What is required ->
Show every line in the material below in which the string "will" appears.

++++ Supplied material ++++

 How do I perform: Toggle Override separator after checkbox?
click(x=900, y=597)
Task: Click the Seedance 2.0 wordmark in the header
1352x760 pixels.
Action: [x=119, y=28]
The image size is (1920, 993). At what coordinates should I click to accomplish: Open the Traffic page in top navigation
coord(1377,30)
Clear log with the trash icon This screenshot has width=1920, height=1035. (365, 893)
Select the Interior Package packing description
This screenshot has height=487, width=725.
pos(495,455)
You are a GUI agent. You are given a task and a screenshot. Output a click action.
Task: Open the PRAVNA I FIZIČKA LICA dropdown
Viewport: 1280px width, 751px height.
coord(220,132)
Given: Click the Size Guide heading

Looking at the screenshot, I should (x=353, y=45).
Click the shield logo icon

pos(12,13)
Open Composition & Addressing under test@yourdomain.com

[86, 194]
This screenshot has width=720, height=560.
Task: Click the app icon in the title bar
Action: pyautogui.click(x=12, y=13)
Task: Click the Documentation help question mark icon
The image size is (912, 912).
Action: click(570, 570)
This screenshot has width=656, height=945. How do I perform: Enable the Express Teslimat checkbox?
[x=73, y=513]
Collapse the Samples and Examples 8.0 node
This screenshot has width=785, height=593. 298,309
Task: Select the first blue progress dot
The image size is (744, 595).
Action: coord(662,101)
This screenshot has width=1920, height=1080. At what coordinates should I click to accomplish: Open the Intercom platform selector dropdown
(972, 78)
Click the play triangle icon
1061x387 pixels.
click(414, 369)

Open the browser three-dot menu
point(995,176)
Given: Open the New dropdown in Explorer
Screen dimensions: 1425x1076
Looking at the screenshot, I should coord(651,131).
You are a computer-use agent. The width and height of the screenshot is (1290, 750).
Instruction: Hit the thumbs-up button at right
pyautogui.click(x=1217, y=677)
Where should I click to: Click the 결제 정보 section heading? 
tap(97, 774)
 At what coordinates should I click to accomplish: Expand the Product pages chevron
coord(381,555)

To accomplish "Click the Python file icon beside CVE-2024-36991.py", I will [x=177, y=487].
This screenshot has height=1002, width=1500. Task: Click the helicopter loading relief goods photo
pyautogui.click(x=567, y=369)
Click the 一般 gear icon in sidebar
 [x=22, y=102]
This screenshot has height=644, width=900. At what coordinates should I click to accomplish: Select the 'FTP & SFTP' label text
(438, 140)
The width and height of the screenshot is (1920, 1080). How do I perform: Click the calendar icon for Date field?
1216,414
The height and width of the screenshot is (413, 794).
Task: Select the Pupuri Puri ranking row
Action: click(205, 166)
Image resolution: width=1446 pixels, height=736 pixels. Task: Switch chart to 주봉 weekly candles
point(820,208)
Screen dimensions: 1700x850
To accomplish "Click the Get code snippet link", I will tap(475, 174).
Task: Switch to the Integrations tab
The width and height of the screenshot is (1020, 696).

++++

Solution to this task ->
To accomplish "Click the Python file icon beside CVE-2024-36991.py", I will [x=177, y=487].
To accomplish "Click the Get code snippet link", I will tap(475, 174).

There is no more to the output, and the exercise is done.